Tomasz Pietrzyk/Agencja Gazeta
Gadomski: Pilotaż KSO to test, a nie docelowa sieć onkologiczna
Redaktor: Krystian Lurka
Data: 13.12.2018
Źródło: KL, Sejm, Polska Agencja Prasowa
Wiceminister Sławomir Gadomski przekonywał, podczas nadzwyczajnego posiedzenie Sejmowej Komisji Zdrowia, przedstawicieli organizacji pacjenckich, pracodawców ochrony zdrowia i parlamentarzystów, do ministerialnej koncepcji reformy onkologii, czyli pilotażu Krajowej Sieci Onkologicznej. - Projekt rozporządzenia, dotyczy jedynie zasad pilotażu w ramach sieci onkologicznej i jest jedną ze zmian w onkologii - podkreślił wiceminister.

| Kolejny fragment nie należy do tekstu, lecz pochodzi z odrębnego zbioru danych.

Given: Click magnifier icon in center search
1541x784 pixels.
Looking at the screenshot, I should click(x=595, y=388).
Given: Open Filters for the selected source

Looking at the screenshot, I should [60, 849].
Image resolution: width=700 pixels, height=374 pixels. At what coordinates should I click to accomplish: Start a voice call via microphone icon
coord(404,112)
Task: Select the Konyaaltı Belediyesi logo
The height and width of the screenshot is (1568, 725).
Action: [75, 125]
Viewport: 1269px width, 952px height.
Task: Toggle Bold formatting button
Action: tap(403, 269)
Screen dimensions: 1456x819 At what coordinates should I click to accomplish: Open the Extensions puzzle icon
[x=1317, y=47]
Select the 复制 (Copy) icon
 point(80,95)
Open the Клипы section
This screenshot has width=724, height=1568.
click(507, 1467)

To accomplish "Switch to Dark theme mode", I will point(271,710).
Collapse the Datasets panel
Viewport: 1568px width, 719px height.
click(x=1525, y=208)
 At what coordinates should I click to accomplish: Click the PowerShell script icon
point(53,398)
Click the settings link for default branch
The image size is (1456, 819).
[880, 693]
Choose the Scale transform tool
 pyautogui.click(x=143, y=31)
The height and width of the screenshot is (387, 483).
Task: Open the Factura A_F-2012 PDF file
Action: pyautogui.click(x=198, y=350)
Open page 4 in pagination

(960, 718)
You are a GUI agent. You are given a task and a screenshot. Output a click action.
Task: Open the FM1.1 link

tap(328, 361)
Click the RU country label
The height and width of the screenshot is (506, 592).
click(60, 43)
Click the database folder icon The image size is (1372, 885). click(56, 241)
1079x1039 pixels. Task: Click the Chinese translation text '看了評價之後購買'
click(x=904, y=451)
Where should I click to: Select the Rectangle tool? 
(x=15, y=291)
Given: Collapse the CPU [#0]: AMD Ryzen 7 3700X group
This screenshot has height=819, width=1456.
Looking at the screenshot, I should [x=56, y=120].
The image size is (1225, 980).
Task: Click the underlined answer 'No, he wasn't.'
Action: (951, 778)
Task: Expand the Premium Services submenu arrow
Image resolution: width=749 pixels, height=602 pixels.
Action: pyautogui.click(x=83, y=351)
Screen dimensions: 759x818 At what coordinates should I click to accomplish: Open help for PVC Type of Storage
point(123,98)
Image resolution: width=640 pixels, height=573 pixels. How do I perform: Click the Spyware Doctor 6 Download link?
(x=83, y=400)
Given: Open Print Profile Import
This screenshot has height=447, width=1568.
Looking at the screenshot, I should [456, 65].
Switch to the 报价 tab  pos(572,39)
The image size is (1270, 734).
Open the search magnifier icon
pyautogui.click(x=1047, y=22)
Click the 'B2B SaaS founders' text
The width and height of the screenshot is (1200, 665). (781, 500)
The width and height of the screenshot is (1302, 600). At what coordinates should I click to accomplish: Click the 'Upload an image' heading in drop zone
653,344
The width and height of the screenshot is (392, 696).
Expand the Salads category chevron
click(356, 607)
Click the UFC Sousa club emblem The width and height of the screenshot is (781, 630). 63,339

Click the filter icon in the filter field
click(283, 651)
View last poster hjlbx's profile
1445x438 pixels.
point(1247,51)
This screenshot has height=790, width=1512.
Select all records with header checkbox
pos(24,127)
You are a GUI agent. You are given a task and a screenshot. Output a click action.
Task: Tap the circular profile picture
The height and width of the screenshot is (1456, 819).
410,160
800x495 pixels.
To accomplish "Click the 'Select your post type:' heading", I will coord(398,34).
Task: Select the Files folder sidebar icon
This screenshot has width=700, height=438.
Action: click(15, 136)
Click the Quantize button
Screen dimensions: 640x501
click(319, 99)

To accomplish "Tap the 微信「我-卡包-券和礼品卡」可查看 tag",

- Projekt rozporządzenia nie spodobał się Fundacji MY Pacjenci, Fundacji Omealife, Fundacji Onkocafe-Razem Lepiej, Fundacji Onkologia 2025, Fundacji Onkologiczna Alivia, Polskiemu Towarzystwu do Badań nad Rakiem Piersi, Polskiemu Towarzystwu Kardio- i Torakochirurgów, Polskiemu Towarzystwu Chorób Płuc, Pracodawcom RP czy Związkowi Zawodowemu Anestezjologów. Zaapelowali o odrzucenie projektu - przypomniała Polska Agencja Prasowa.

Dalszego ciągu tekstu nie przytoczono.